* What is needed *
Pick out each line of the records that includes the string "logo", and copy it.

* Information supplied *
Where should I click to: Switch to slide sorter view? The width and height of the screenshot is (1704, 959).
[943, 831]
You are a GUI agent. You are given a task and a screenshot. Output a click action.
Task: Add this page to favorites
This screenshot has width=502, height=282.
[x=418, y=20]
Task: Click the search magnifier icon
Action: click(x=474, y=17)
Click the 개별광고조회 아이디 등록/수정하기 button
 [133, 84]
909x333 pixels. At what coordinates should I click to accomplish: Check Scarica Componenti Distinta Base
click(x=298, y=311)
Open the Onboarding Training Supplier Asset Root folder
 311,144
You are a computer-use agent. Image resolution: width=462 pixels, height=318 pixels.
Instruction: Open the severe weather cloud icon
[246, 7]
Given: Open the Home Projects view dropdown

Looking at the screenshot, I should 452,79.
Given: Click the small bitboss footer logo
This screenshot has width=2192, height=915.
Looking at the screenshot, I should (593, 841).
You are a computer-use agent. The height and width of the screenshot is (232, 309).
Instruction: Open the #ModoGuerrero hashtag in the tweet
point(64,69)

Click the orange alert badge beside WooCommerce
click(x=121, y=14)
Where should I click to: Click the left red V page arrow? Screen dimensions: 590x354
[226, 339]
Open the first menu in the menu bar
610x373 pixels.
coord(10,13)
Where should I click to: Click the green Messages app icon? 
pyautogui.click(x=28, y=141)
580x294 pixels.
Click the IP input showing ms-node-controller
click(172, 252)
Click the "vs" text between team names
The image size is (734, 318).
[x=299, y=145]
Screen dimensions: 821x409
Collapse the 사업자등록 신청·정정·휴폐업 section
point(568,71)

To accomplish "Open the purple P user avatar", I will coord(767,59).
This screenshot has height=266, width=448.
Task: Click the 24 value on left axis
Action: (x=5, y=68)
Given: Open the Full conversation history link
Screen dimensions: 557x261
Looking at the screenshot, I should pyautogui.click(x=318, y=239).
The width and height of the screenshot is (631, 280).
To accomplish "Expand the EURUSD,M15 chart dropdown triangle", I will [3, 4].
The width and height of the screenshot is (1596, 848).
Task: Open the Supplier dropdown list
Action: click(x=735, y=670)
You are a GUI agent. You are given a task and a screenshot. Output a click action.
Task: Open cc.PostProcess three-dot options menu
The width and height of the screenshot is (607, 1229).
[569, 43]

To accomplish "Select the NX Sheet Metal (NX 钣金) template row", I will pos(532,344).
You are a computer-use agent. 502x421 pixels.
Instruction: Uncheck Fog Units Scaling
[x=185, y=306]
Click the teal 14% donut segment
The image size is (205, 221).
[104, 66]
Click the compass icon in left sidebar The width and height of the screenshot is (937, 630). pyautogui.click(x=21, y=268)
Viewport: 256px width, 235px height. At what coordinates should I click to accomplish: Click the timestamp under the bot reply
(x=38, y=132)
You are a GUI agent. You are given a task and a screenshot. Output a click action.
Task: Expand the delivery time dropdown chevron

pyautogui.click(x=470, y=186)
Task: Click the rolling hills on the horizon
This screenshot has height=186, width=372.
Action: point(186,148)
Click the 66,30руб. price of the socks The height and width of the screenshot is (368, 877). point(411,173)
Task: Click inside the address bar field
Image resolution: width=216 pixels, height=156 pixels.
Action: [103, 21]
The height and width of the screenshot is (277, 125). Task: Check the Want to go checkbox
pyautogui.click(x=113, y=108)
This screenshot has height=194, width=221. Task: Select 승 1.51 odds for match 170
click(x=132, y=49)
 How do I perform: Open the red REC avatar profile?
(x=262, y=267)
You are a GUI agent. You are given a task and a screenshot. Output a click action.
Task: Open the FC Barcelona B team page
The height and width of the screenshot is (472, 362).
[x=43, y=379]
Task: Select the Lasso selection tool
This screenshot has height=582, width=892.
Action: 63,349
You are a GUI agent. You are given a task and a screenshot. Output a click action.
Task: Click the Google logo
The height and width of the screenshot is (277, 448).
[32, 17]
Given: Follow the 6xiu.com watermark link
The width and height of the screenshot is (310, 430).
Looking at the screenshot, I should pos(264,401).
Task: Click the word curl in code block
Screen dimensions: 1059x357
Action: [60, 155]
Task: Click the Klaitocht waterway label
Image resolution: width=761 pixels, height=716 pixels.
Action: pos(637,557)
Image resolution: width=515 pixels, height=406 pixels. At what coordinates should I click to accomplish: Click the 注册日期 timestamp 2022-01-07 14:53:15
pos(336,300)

* Written solution *
Given: Click the small bitboss footer logo
Task: Click the Google logo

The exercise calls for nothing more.